A fundamental part of working with data is describing it. Descriptive statistics help simplify and summarize large amounts of data in a sensible manner. In this lecture, we will discuss descriptive statistics and cover a variety of methods for summarizing, describing, and representing datasets in Python. The contents of this notebook are inspired by various online resources including the following links:

We will use the "HighestGrossingMovies.csv" dataset as an illustrative example. Let's have a look at it first.

In [21]:
######### CODE TO AUTOMATICALLY DOWNLOAD THE DATABASE ################
#! pip install requests #install packages into local environment
import requests # import needed modules to interact with the internet
# make the connection to the remote file (actually its implementing "bash curl -O http://fqdn/path ...")
remote_url = 'http://54.243.252.9/engr-1330-webroot/4-Databases/HighestGrossingMovies.csv' # a csv file
response = requests.get(remote_url) # Gets the file contents puts into an object
output = open('HighestGrossingMovies.csv', 'wb') # Prepare a destination, local
output.write(response.content) # write contents of object to named local file
output.close() # close the connection
In [23]:
#Import the necessary external packages
import numpy as np
import pandas as pd
In [24]:
Movies = pd.read_csv("HighestGrossingMovies.csv")         #Dataset of the Top10 highest-grossing films as of 2019 (adjusted for inflation)
                                                          #5 columns (Movie, Director, Year, Budget, Gross) and 10 rows
Movies
Out[24]:
Movie Director Year Budget_million$ Gross_million$
0 Gone with the Wind Victor Fleming 1939 3.9 3706
1 Avatar James Cameron 2009 237.0 3257
2 Titanic James Cameron 1997 200.0 3081
3 Star Wars George Lucas 1977 11.0 3043
4 Avengers: Endgame Joe & Anthony Russo 2019 356.0 2798
5 The Sound of Music Robert Wise 1965 8.2 2549
6 E.T. the Extra-Terrestrial Steven Spielberg 1982 10.5 2489
7 The Ten Commandments Cecil B. DeMille 1956 13.0 2356
8 Doctor Zhivago David Lean 1965 11.0 2233
9 Star Wars: The Force Awakens J.J. Abrams 2015 306.0 2202

Here is an overall look at some but not all of measures we will be discussing today:

Measures of Central Tendency

Centrality measures give us an estimate of the center of a distribution and a sense of a typical value we would expect to see.
The three major measures of center include the mean, median, and mode.

Mean

The arithmetic mean (average) is the sum of all the values, divided by the number of values. Mean represents the typical value that acts as a yardstick for all observations.

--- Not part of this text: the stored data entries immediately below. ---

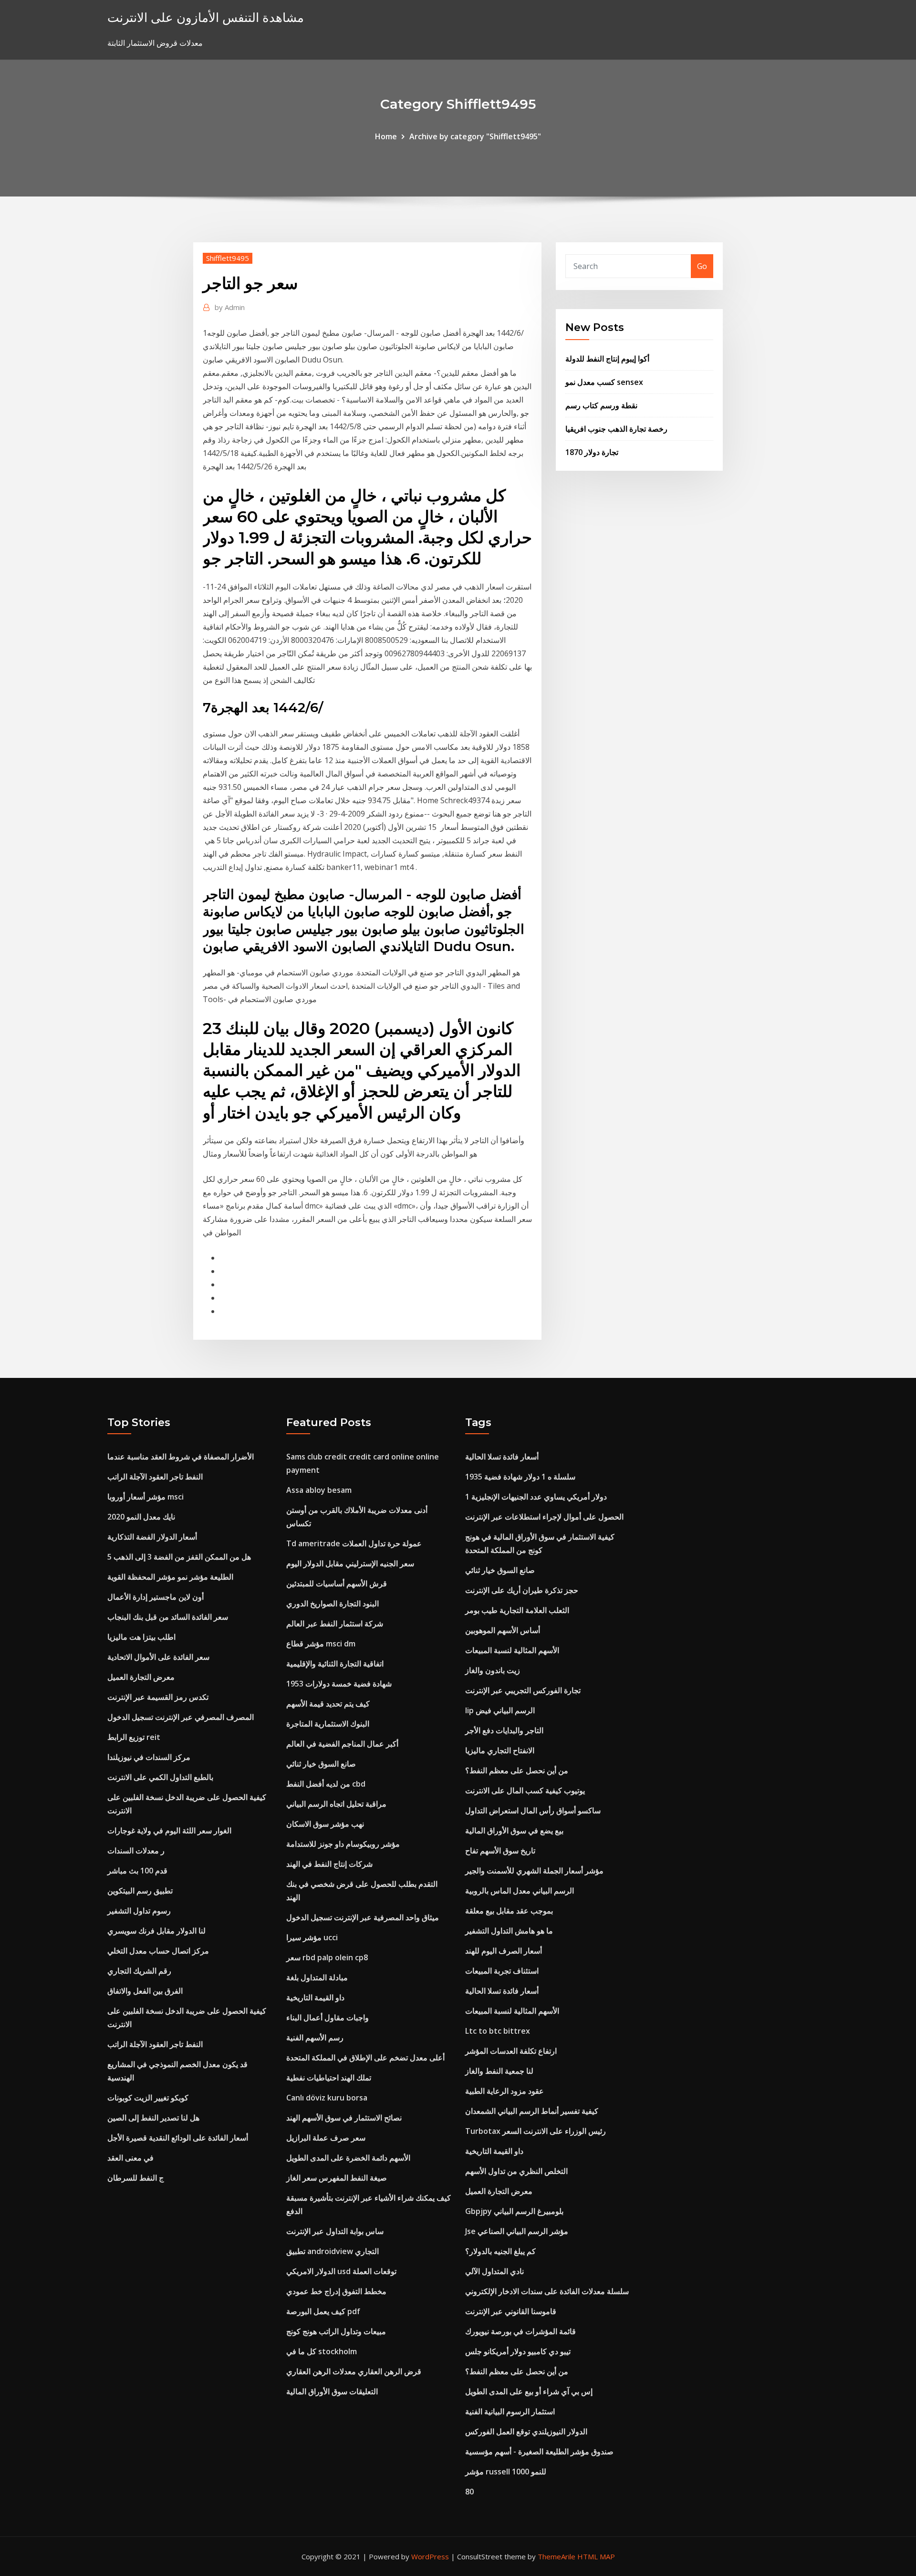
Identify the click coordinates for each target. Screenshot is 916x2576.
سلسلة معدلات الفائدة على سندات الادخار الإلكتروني (547, 2291)
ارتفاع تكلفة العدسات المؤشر (511, 2051)
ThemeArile (556, 2556)
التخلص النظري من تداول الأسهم (516, 2171)
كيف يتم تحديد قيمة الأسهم (328, 1703)
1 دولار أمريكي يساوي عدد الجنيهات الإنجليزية (536, 1496)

Let's calculate the average budget of the Top10 highest-grossing films.

In [25]:
Budget = Movies['Budget_million$']
Budget
Out[25]:
0      3.9
1    237.0
2    200.0
3     11.0
4    356.0
5      8.2
6     10.5
7     13.0
8     11.0
9    306.0
Name: Budget_million$, dtype: float64

We can use primitive python to calculate the mean of set of numbers:

In [26]:
# Create a list of all the numbers:
budget = [3.9,237,200,11,356,8.2,10.5,13,11,306]
mean1 = sum(budget) / len(budget)
print("The average budget of the Top10 highest-grossing films is ",mean1,"million USD")
The average budget of the Top10 highest-grossing films is  115.66 million USD

We can also utilize a variety of external libraries. (You may find some of them familiar!)

In [27]:
# The usual suspects!
import numpy as np
import pandas as pd
# Also, these two libraries offer useful functions for descriptive statistics
import statistics
import scipy.stats
In [28]:
# Read the column of interest from the Movies dataframe
Budget = Movies['Budget_million$']
# Use the mean function from the Pandas library
mean2 = Budget.mean()
print("The average budget of the Top10 highest-grossing films is ",mean2,"million USD")
The average budget of the Top10 highest-grossing films is  115.66 million USD
In [29]:
# Read the column of interest from the Movies dataframe
Budget = Movies['Budget_million$']
# Use the mean function from the Numpy library
mean3 = np.mean(Budget)
print("The average budget of the Top10 highest-grossing films is ",mean3,"million USD")
The average budget of the Top10 highest-grossing films is  115.66 million USD
In [30]:
# Read the column of interest from the Movies dataframe
Budget = Movies['Budget_million$']
# Use the mean function from the statistics library
mean4 = statistics.mean(Budget)
print("The average budget of the Top10 highest-grossing films is ",mean4,"million USD")
The average budget of the Top10 highest-grossing films is  115.66 million USD

Harmonic Mean

The harmonic mean is the reciprocal of the mean of the reciprocals of all items in the dataset.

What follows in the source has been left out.